Opinion
17094.
JUNE 13, 1950.
Cancellation, etc. Before Judge Shaw. Fulton Superior Court. February 28, 1950.
Charles W. Anderson, J. Milam Morris Jr., Charles G. Reynolds, for plaintiff in error.
Lucian J. Endicott, contra.
In an action by a guardian to cancel a deed executed by the ward after the appointment of a guardian for his person and property, an amendment substituting the administrator of the ward's estate, the ward dying pending the action, as party plaintiff, did not introduce a new party plaintiff, nor change the cause of action.
No. 17094. JUNE 13, 1950.
J. W. Chaffin, as guardian of the person and property of J. R. Chaffin, filed a petition against J. B. Chaffin, to cancel a deed to certain real estate, alleged to have been executed by the ward after appointment of the guardian. The general demurrer to the petition as amended was overruled, and that judgment was affirmed by this court. Chaffin v. Chaffin, 205 Ga. 344 ( 53 S.E.2d 367). Subsequently to the return of the remittitur to the trial court, the plaintiff filed two amendments to his petition. The first amendment disclosed that the ward had died and that J. W. Chaffin had been appointed administrator of his estate by the court of ordinary and had qualified as such, and prayed that J. W. Chaffin as administrator of the estate of J. R. Chaffin be substituted as a party in lieu of J. W. Chaffin as guardian of J. R. Chaffin. The second amendment, which was filed by the administrator, alleged that, by reason of the defendant's fraudulent conduct in obtaining the deed from J. R. Chaffin, the plaintiff had been put to an expense for attorneys' fees, and prayed a judgment in the sum of $250. The defendant filed general and special demurrers to these amendments and to the petition as amended, the grounds of general demurrer being that the petition as amended (a) substituted a new and distinct party plaintiff; (b) sets up a new and distinct cause of action; and (c) fails to set out any cause of action, legal or equitable. On the overruling of his demurrers the defendant assigns error.
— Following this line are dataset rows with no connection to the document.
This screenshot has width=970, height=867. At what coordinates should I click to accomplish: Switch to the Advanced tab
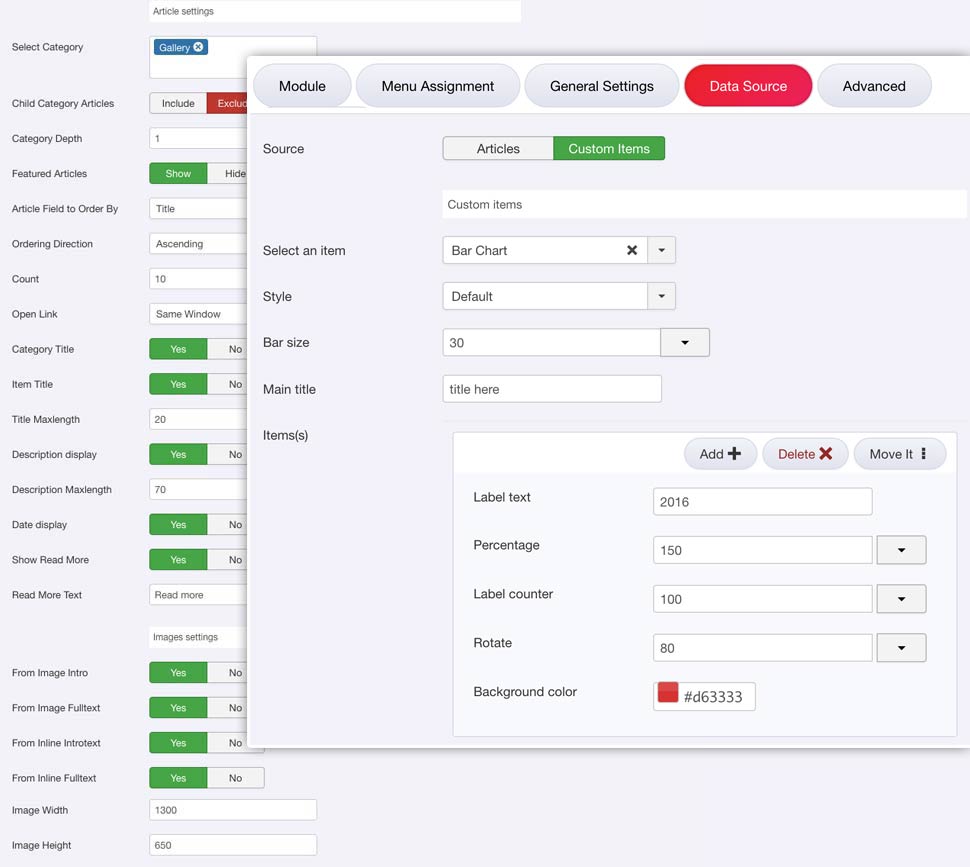874,86
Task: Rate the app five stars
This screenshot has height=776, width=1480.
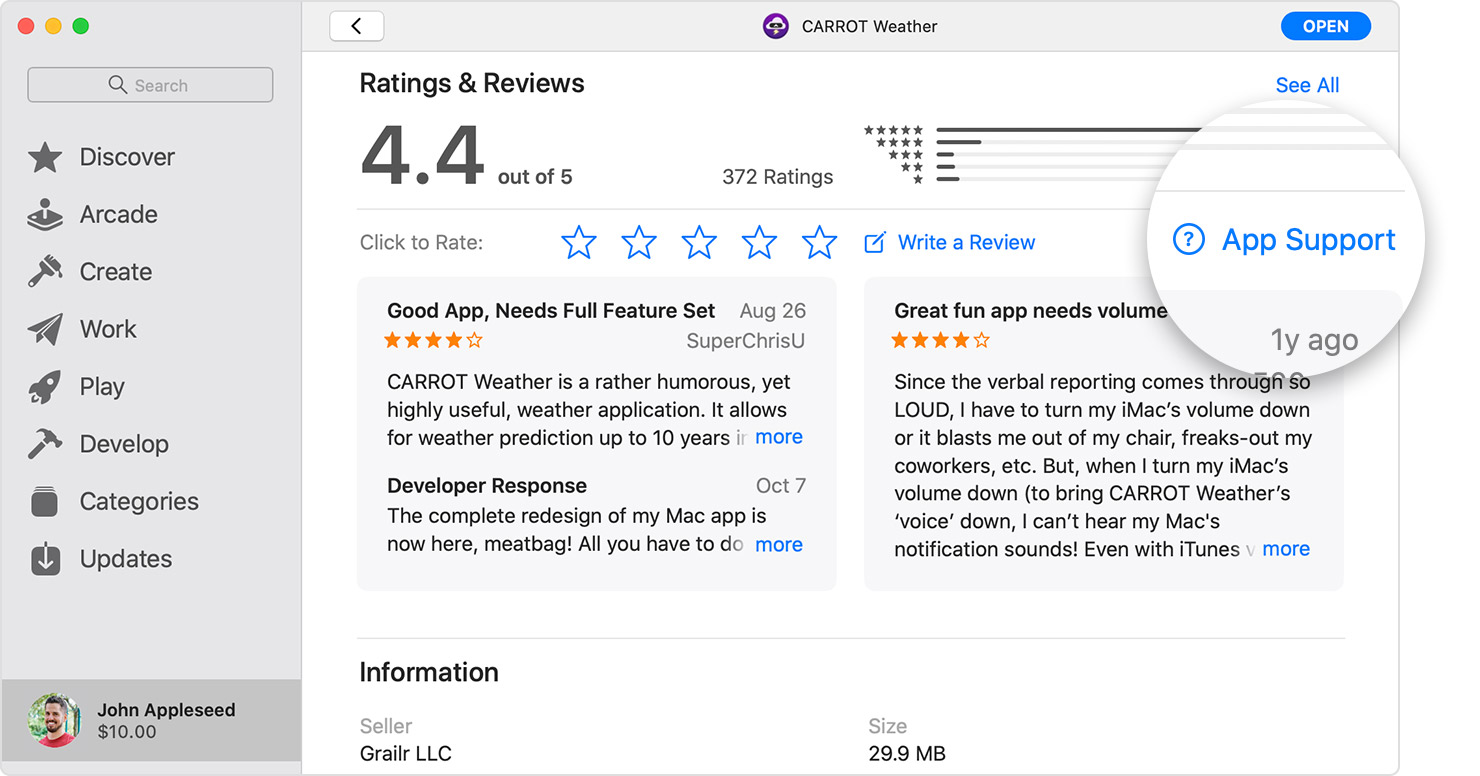Action: coord(819,242)
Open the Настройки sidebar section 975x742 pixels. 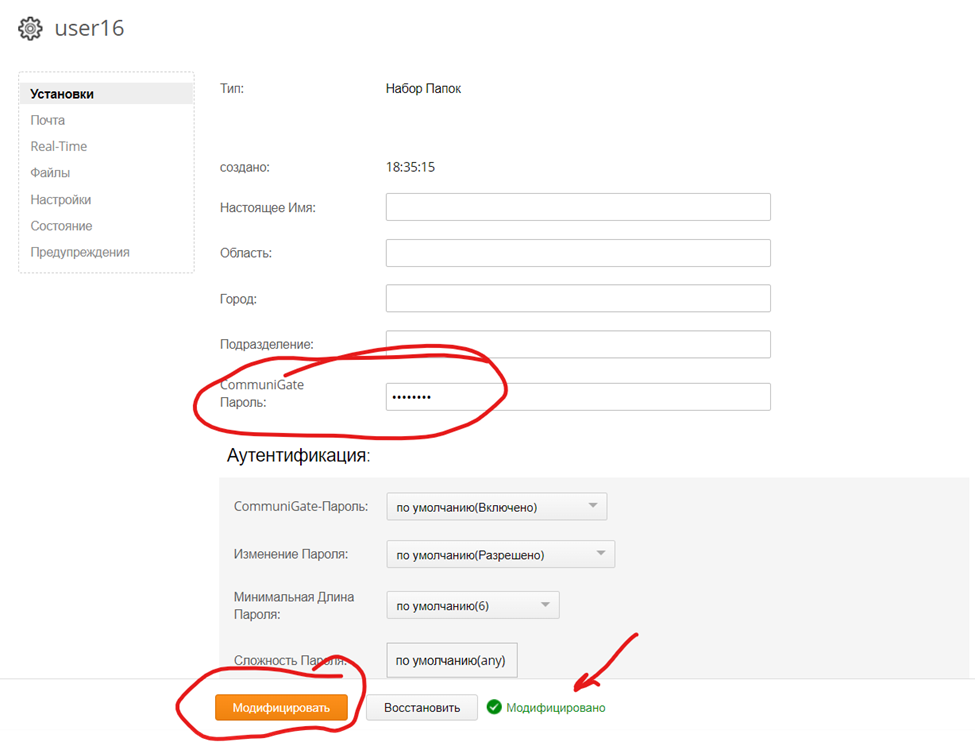60,199
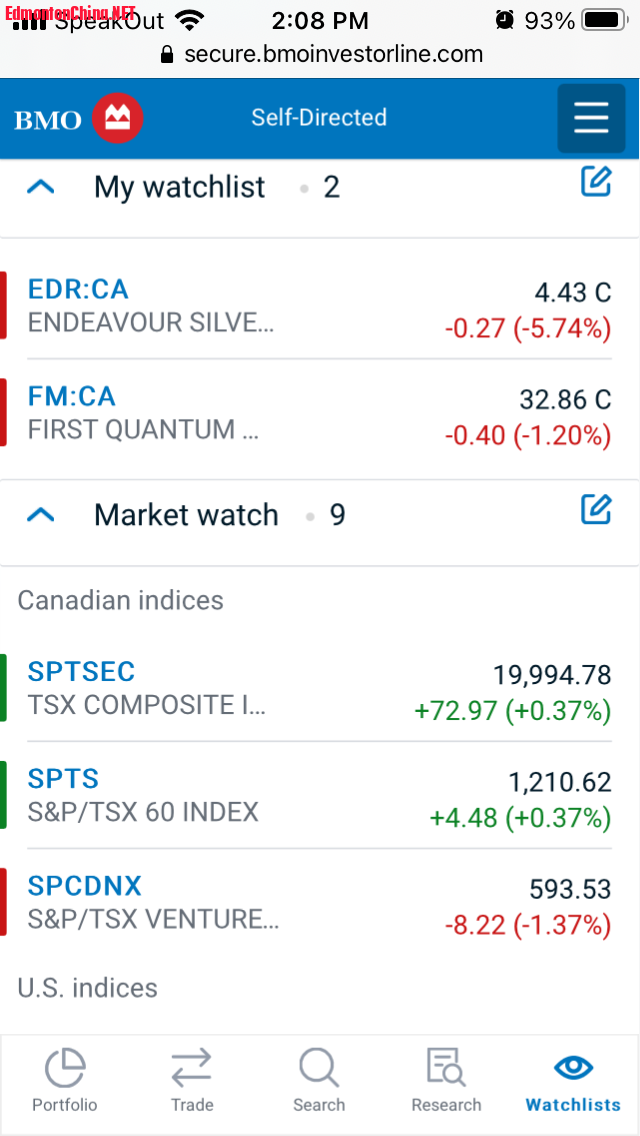Open the Research document icon
The image size is (640, 1136).
pyautogui.click(x=446, y=1068)
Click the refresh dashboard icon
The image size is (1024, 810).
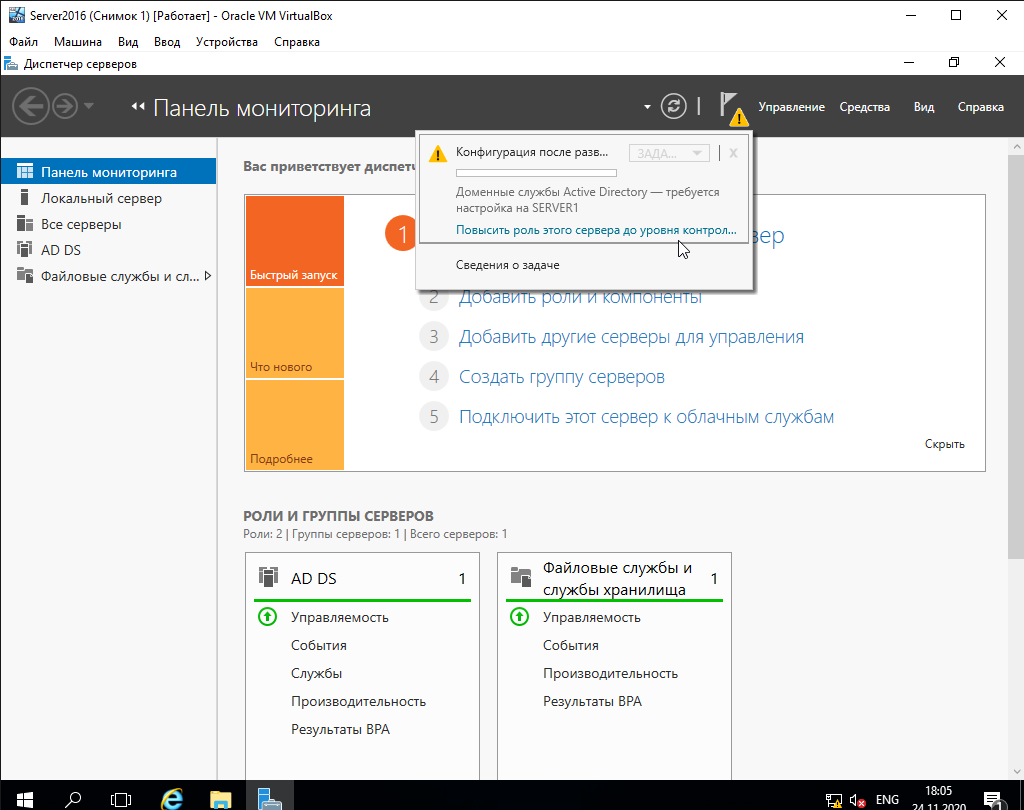point(675,107)
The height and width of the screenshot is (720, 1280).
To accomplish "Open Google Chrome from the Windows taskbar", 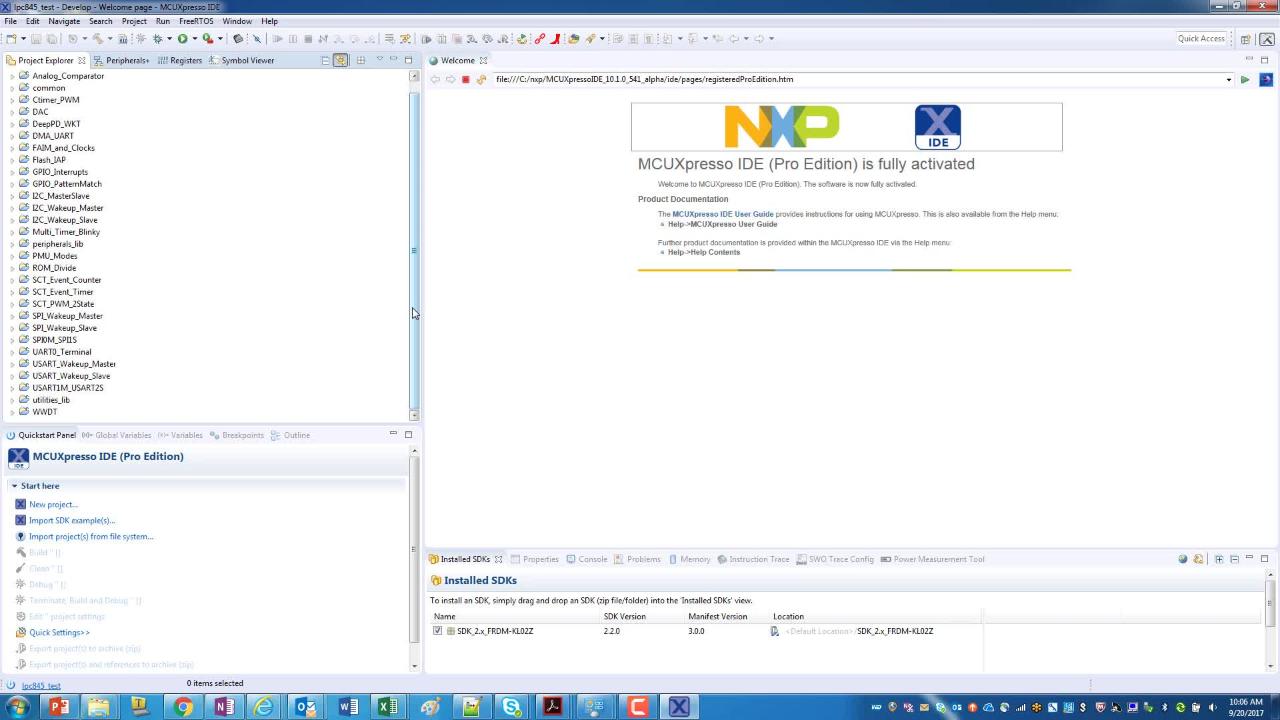I will tap(183, 707).
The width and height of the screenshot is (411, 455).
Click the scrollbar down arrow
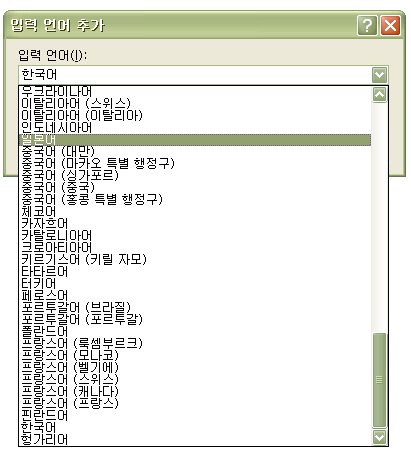tap(379, 437)
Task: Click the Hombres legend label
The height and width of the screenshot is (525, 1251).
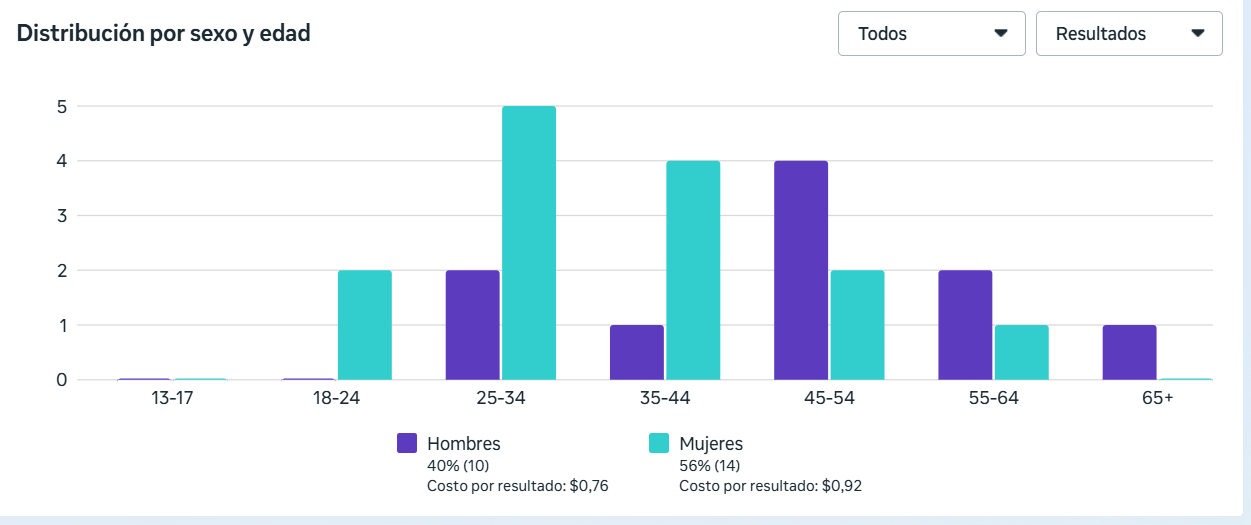Action: pyautogui.click(x=463, y=443)
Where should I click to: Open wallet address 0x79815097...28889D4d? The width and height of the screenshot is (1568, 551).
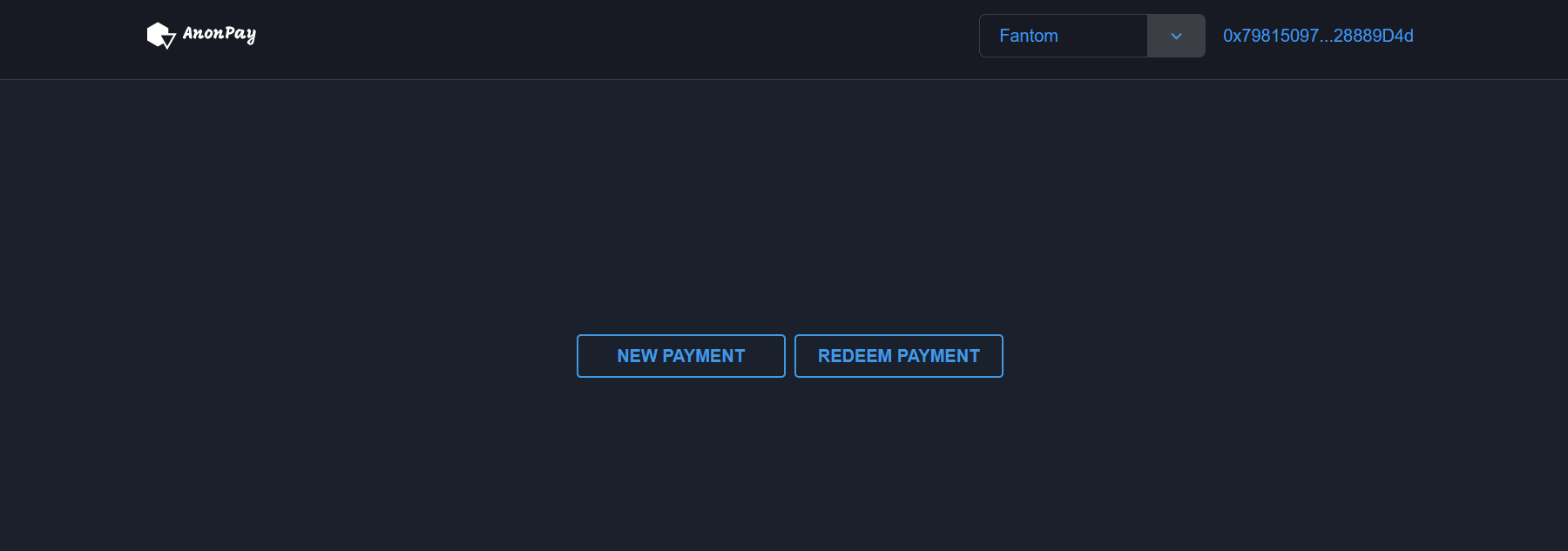point(1318,36)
It is insisted that the petition as amended is an action by the administrator to recover land, and that, to sustain the action, under the provisions of Code § 113-908, it is essential to allege either that the land has been in the possession of the administrator and is now held by the defendant, or that it is necessary to recover possession of the land for the purpose of paying debts or making a proper distribution.
There is no merit in this contention. When this case was here before, it was held that the petition, as against a general demurrer, set forth a cause of action for cancellation of the deed. The amendment did not change the cause of action, but merely substituted the administrator of the ward's estate in lieu of the guardian as party plaintiff, which is permissible under Code §§ 3-501 and 3-404. The prayers of the petition as amended are for a cancellation of the deed as a cloud upon the petitioner's title, to enjoin the defendant from asserting any right of ownership under the purported deed, for attorneys' fees, and for general relief. There are no allegations in the amended petition which disclose that any one other than the plaintiff is in possession of the property, or that the defendant is an heir at law of the deceased. The petition as amended is not subject to the objection that a new party was substituted, or that a new and distinct cause of action was alleged.
The special grounds of demurrer, being neither argued nor insisted upon, are treated as abandoned. Board of Education of Houston County v. Board of Trustees of Fort Valley Consolidated School District, 170 Ga. 509 (5) ( 153 S.E. 214); Smith v. State Board of Medical Examiners, 172 Ga. 106 (2) ( 157 S.E. 268); Miller v. Jackson, 190 Ga. 668 (1) ( 10 S.E.2d 35).
Judgment affirmed. All the Justices concur.